**DATA RECORDS**
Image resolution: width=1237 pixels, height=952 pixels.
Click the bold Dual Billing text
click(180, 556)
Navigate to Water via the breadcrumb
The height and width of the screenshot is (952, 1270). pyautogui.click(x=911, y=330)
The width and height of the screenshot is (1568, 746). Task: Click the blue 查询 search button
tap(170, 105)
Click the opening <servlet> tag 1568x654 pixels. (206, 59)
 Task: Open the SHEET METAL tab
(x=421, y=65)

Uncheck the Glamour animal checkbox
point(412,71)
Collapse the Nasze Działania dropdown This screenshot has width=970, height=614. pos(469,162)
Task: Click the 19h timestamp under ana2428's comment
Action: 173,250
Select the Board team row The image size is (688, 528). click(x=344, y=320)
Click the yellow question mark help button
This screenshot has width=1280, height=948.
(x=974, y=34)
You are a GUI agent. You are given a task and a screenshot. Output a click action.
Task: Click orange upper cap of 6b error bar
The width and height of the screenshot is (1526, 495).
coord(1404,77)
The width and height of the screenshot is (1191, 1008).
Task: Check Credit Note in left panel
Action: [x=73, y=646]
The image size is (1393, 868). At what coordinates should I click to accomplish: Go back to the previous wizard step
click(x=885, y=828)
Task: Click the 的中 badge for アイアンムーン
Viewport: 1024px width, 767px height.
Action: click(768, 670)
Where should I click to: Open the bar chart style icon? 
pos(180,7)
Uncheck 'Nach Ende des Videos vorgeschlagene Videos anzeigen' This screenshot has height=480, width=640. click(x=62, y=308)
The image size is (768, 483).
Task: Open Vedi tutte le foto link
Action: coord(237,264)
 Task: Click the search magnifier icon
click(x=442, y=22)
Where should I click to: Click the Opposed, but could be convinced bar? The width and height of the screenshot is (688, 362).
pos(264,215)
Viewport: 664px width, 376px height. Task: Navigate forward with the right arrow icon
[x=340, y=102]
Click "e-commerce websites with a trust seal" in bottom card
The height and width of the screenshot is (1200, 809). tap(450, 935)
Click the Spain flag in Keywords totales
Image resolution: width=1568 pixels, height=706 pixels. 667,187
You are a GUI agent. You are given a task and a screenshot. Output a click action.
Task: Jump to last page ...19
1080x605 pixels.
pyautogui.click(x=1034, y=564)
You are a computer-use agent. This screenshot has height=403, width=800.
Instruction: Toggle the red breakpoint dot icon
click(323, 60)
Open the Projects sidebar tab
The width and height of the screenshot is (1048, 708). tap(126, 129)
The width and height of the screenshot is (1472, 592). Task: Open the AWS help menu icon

**YOUR GOAL**
All lines in the listing above should be written out again exactly.

**PROBLEM SOLUTION**
Image resolution: width=1237 pixels, height=952 pixels.
Click the bold Dual Billing text
click(180, 556)
Navigate to Water via the breadcrumb
The height and width of the screenshot is (952, 1270). pyautogui.click(x=911, y=330)
The width and height of the screenshot is (1568, 746). Task: Click the blue 查询 search button
tap(170, 105)
Click the opening <servlet> tag 1568x654 pixels. (206, 59)
 Task: Open the SHEET METAL tab
(x=421, y=65)

Uncheck the Glamour animal checkbox
point(412,71)
Collapse the Nasze Działania dropdown This screenshot has width=970, height=614. pos(469,162)
Task: Click the 19h timestamp under ana2428's comment
Action: 173,250
Select the Board team row The image size is (688, 528). click(x=344, y=320)
Click the yellow question mark help button
This screenshot has width=1280, height=948.
(x=974, y=34)
You are a GUI agent. You are given a task and a screenshot. Output a click action.
Task: Click orange upper cap of 6b error bar
The width and height of the screenshot is (1526, 495).
coord(1404,77)
The width and height of the screenshot is (1191, 1008).
Task: Check Credit Note in left panel
Action: [x=73, y=646]
The image size is (1393, 868). At what coordinates should I click to accomplish: Go back to the previous wizard step
click(x=885, y=828)
Task: Click the 的中 badge for アイアンムーン
Viewport: 1024px width, 767px height.
Action: click(768, 670)
Where should I click to: Open the bar chart style icon? 
pos(180,7)
Uncheck 'Nach Ende des Videos vorgeschlagene Videos anzeigen' This screenshot has height=480, width=640. click(x=62, y=308)
The image size is (768, 483).
Task: Open Vedi tutte le foto link
Action: coord(237,264)
 Task: Click the search magnifier icon
click(x=442, y=22)
Where should I click to: Click the Opposed, but could be convinced bar? The width and height of the screenshot is (688, 362).
pos(264,215)
Viewport: 664px width, 376px height. Task: Navigate forward with the right arrow icon
[x=340, y=102]
Click "e-commerce websites with a trust seal" in bottom card
The height and width of the screenshot is (1200, 809). tap(450, 935)
Click the Spain flag in Keywords totales
Image resolution: width=1568 pixels, height=706 pixels. 667,187
You are a GUI agent. You are given a task and a screenshot. Output a click action.
Task: Jump to last page ...19
1080x605 pixels.
pyautogui.click(x=1034, y=564)
You are a computer-use agent. This screenshot has height=403, width=800.
Instruction: Toggle the red breakpoint dot icon
click(323, 60)
Open the Projects sidebar tab
The width and height of the screenshot is (1048, 708). tap(126, 129)
The width and height of the screenshot is (1472, 592). Task: Open the AWS help menu icon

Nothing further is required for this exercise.